Learn Digital Photography Now

Monday, October 30, 2006

DARKROOM DAY DREAMS

I have had plenty of time since dismantling the darkroom more than a decade back to mull over the pros and cons of its modern technology replacement.

They are pretty much as you might imagine; faster turnarounds, the convenience of instantly being able to see what you are doing, improved image archive management (though not necessarily the same level of archive permanence.), and of course, speed of delivery to the client. This is without mentioning substantial cost savings on film, paper and chemicals and which in my case, are not substituted with ink or dye sub materials. I simply have no need of them. In a purely objective world, the only prints I need are the ones I have already made in a different technological era.

But.

I miss it.

I miss being able to pull a fine print from the wash. I miss that chemical aroma from the mix of bromide and hypo and the feel between ones fingers of damp heavyweight baryta papers, the simple joy of being able to walk into the light to examine the liquid magic performed on the pure white, high silver content surface of a sheet of paper. I'm sorry, but the only bronzing I can tolerate comes on the gravure printed page of high quality coated papers bound and head and tailed between hard covers.
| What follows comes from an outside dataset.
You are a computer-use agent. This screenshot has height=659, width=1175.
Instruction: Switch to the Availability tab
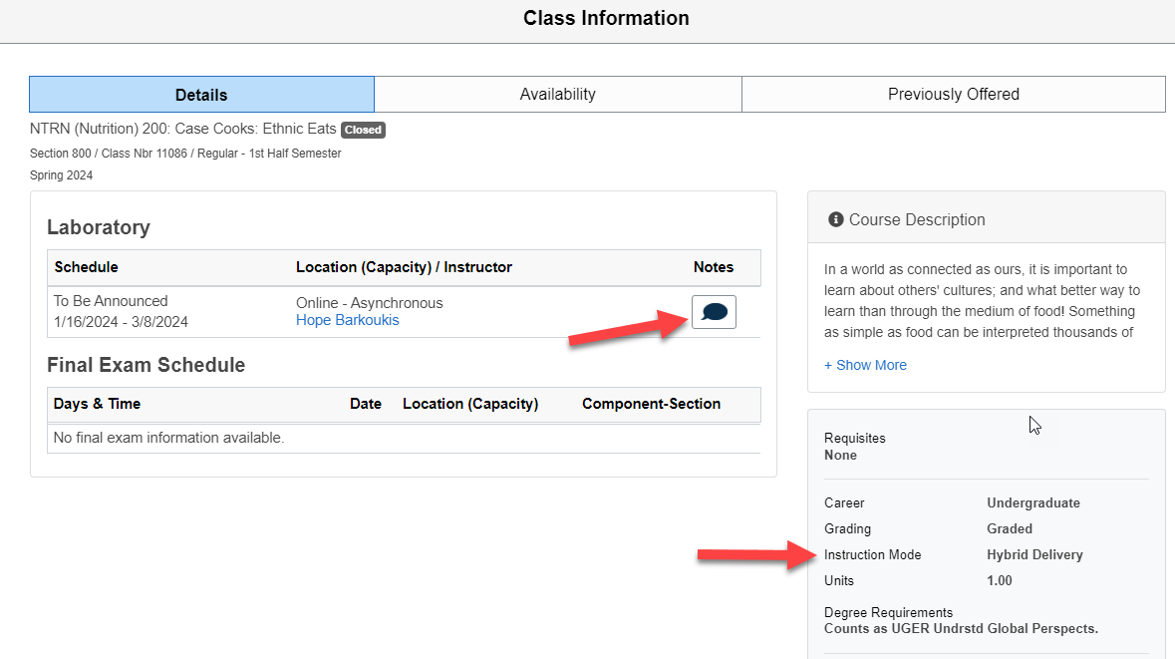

It is for this reason I kept all the old darkroom machinery and a suitcase full of enlarging lenses. When the opportunity comes around again to set it up, the new darkroom will not be short on kit. I will still be able to blow up those old 5X7 inch glass plates and custom enlarge anything from 16mm to 6X9cms on glassless, condenser type enlargers. Two ancient MPPs and a superbly made Meopta from the 1960s sit quietly swathed in bubble wrap awaiting a new dawn.

And I have recently added one more item to this armoury.

Another Meopta. It's the same model as the one I already own, but it's brand new and still in its original leather strapped Warsaw pact era laundry box. No, I don't need it, but if you are as obsessed about this whole world of photography as I seem to be, you would not have left this fine example of miniature engineering to languish on the floor of a charity shop to be kicked around indefinitely until some well meaning volunteer decided it was time to end its life in a skip. I had to have it.



Of course, any notions I might have of being able to build a new darkroom are influenced constantly by the conveniences offered by its electronic replacement and the plethora of new developments frequently arriving in that sector. By the time I am ready to start stripping off the bubble wrap, I have a feeling someone will bring to market an affordable table top digital print processor capable of issuing stunning quality photo prints of a useful size. I will still not have a need for such a machine, but being able to produce genuine silver based prints with the look and feel of something more closely approximating what I want may be too much of a temptation to resist.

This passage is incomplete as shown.